ジーン・M.アウル 恋をするエイラ(下) 始原への旅だち第2部

私のおすすめ度 8
評論社 1985年03月

あらすじ

エイラが発見した時にはソノーランはすでに死亡していたが、ジョンダラーはまだ息があり、エイラは彼を洞穴に運び傷の手当を行った。

目を覚ましたジョンダラーの目に、エイラは美しく魅力的な女性に映るが、しかし、すぐに言葉が通じない事に気がづく。
ジョンダラーと会話をしたいエイラは、必死で彼の言葉を覚えはじめる。

ある時エイラはまだ言葉で会話をしていた幼い頃の夢を見る。目が覚めた時、彼女は言葉を取り戻していた。
言葉を取り戻した事で、エイラが平頭の中で育ち、平頭との間に子供もいると知ったジョンダラーは、エイラに嫌悪の目を向けてしまう。
しかしジョンダラーは激しく後悔する。そしてエイラへの思いは一層増していった。
互いの技術を教え合い、自身の傷も癒え、旅立ちの準備を始めるジョンダラー。

そして互いの思いを確かめ合った後、ジョンダラーは二人で故郷へ旅立つ事を決意する。

感想

互いの習慣の違いから、互いに相手を思っていても二人の思いは激しく空回りします。
平頭に助けられた経験を持つとはいえ、激しい偏見のあるジョンダラー。
エイラはイザやクレブ達を獣と言うジョンダラーに反発しますが、ジョンダラーも少しずつ平頭に理解を示していきます。

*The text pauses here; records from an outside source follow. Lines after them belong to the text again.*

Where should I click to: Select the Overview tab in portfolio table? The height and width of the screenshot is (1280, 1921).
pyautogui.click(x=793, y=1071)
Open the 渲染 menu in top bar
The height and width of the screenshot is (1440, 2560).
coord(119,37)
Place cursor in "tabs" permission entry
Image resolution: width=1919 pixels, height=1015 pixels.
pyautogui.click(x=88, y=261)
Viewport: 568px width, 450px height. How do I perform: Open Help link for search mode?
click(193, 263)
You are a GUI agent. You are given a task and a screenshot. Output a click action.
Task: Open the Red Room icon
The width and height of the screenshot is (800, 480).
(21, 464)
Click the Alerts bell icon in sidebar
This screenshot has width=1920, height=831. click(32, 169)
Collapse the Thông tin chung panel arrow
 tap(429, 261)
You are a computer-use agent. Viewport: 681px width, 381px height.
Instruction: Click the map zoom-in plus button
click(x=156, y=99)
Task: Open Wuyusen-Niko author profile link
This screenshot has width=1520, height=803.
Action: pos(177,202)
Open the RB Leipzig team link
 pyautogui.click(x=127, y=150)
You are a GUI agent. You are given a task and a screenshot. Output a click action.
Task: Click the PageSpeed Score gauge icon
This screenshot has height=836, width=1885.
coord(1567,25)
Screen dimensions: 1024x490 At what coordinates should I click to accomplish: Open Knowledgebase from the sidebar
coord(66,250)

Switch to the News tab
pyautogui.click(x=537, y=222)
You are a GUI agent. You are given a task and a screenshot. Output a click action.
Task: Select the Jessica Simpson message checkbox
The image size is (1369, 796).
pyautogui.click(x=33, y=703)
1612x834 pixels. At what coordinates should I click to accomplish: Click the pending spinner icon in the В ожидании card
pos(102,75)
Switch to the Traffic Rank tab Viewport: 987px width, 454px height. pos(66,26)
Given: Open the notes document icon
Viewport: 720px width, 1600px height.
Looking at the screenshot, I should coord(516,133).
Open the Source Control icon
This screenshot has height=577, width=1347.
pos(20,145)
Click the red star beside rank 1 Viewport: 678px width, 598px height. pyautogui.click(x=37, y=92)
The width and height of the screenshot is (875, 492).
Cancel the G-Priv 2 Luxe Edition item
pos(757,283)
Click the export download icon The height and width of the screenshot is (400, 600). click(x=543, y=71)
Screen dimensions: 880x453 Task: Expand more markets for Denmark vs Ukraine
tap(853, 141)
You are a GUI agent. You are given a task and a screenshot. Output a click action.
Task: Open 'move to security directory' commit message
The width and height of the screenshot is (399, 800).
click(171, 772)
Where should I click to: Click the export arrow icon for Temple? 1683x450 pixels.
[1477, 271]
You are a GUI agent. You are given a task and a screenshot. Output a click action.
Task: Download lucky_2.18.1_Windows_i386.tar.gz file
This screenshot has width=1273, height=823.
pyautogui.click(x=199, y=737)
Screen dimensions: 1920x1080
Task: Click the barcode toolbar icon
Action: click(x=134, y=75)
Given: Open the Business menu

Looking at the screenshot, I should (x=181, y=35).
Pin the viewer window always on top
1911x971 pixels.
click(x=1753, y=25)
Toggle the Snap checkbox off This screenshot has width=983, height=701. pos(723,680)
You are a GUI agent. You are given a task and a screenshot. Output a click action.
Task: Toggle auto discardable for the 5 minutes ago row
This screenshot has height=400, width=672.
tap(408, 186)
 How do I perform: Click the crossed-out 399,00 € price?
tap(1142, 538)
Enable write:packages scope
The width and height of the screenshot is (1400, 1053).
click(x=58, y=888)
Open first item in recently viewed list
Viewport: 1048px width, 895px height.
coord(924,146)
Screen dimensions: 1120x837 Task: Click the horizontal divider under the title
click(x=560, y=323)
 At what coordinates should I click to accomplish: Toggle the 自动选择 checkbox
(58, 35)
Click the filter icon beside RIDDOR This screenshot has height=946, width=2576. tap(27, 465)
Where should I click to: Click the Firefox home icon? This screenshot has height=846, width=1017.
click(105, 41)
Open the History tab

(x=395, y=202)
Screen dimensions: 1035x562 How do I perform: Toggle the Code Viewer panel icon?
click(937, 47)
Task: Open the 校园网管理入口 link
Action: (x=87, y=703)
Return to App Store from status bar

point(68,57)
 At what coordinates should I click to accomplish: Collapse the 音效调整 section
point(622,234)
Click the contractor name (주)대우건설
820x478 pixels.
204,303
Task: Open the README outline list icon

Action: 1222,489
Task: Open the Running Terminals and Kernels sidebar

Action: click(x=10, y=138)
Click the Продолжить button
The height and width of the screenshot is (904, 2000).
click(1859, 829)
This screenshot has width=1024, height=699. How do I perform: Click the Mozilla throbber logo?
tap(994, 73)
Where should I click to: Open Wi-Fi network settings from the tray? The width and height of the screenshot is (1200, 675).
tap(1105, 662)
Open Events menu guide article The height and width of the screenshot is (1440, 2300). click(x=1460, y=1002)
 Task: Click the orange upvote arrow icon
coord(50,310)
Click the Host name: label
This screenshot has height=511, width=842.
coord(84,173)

恋をする経験のなかったエイラ、彼女に初めての恋の幸せが訪れます。
一度は別れを決意していた二人ですが、共に故郷へ向かう事を決意します。
しかしエイラが言葉を取り戻すきっかけが、そんなに簡単なものだろうかと思ってしまいました。それまでが全て経験、努力に基づくものであっただけに、少し違和感を覚えました。